Monday, October 15, 2012

Teaching Manners

Jason and I enjoy new ideas. We like experiments; we're not too afraid of failing. The notion that making mistakes quickly is a good way to a workable solution appeals to us. The upside is we almost always have something to talk about; the downside is we make lots of mistakes. Parenting has offered many avenues for making humbling mistakes.

Before we had children, before I started teaching, I read many books on child development. The theories I happened onto that made a lot of sense to me were more of the "adults must stay out of the way of the natural goodness of children" or "children will do all the things they need to do naturally if we give them the space". Two months into teaching, I was already doubting these theories. Given complete freedom, most of the children in the school where I taught preferred playing and socializing to academic pursuits. Non-violent communication did not beget non-violence among the students who liked to express themselves physically. For the ones who liked talking more than math, the "peace corner" was a perfect place to spend the morning. There seemed no natural leanings toward watching out for less able, younger, or confused peers.

The thing with theories is they sound so good on paper, and you can always find someone who has the experience to back up one theory or another. So, if you're already biased, you're pretty likely to believe the supporting arguments. There is nothing like personal encounters to blow theories out of the water.

Ezra did not sleep when he needed to; it seems his little baby and child self benefited from an adult facilitating sleep- even when he was three and four and twelve. The girls definitely followed a similar pattern. Letting a small Ezra or Phaedra or Sylvie experience the cold due to their inadequate clothing choices proved to be another asinine theory. Each of them might have blue lips and chittering teeth as they claimed they were not cold and, "No, I don't want a jacket, shoes, shirt...."

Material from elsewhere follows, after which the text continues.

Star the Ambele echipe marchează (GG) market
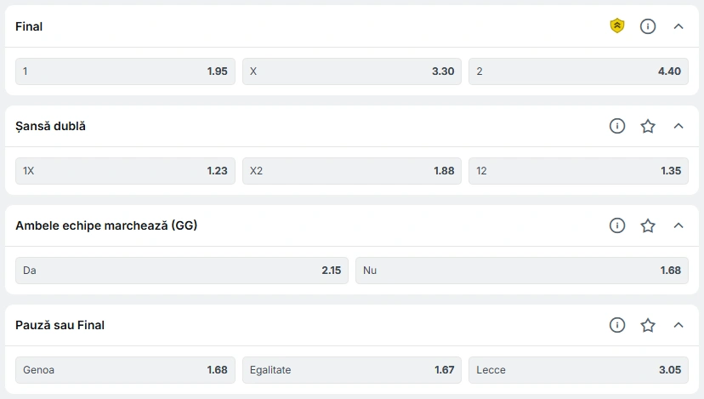Image resolution: width=704 pixels, height=399 pixels. 647,225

Admittedly, some things worked. I do not cajole the children to eat; I've never begged them. I have occasionally insisted on one bite. I think I have pretty good eaters with very few table tantrums on the books. Their table manners still need work.

And manners is what this post is supposed to be about.

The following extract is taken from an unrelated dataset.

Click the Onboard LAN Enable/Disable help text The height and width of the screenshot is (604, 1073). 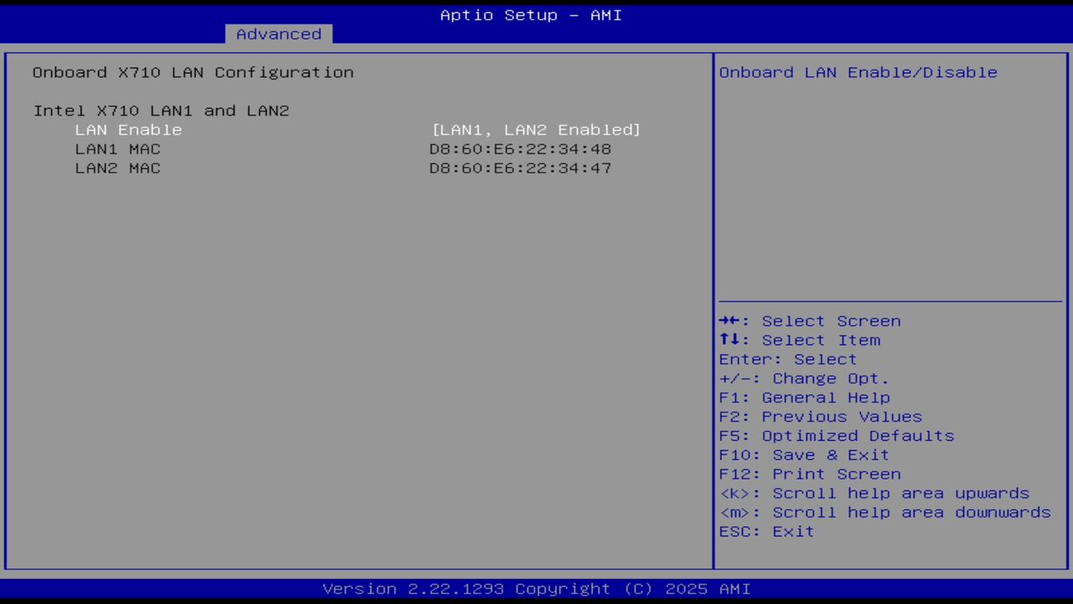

Along with the idea that they would sleep when they needed to and ask for a coat if they got cold, was the idea that if we modeled good manners they would copy us. I cannot even count how many times I read on the Mothering boards some scathing comment about a mother who made her three-year-old say please, thank you, I'm sorry, excuse me. Why! If that mother only knew how she was scarring her child into hating manners and how much more gently she could do it by simply providing a good example. If everyone would do this there would be peace in the Middle East!

Here I sit with three children who have heard me say please and thank you, hello and good bye, excuse me, welcome!, and so on and not a one of them has developed the habit. I'm surrounded by just those sort of haters who MADE their dear little toddlers mouth these meaningless words and phrases until it became habit- and the fact is their children are much nicer to be around.

All these little habits are more easily impressed on little ones, and for them, they are most likely meaningless. But I'm one person who feels delighted when a visiting child says, "Thank you for having me over." I wish I had seen the foolishness of omitting this bit of direct teaching.

So now, I'm having to teach and explain that these little words are just to make people feel better and they are the oil in the social bearings. I'm having to whisper cues in the ears of children old enough to be embarrassed by promptings. We have to review social niceties before we go into a store or a lesson- things like "make eye contact, say thank you, always yield right of way to pregnant women and elderly people". Maybe these are not the same rules you would enforce; maybe my children will talk to their therapists about the year their mother got manners; maybe no one else actually cares afterall. And still, all I can think is that it's about time.

1 comment:

  1. Maybe this will just lead to the kids being more conscious about when they should be polite and when it's better to be forthright.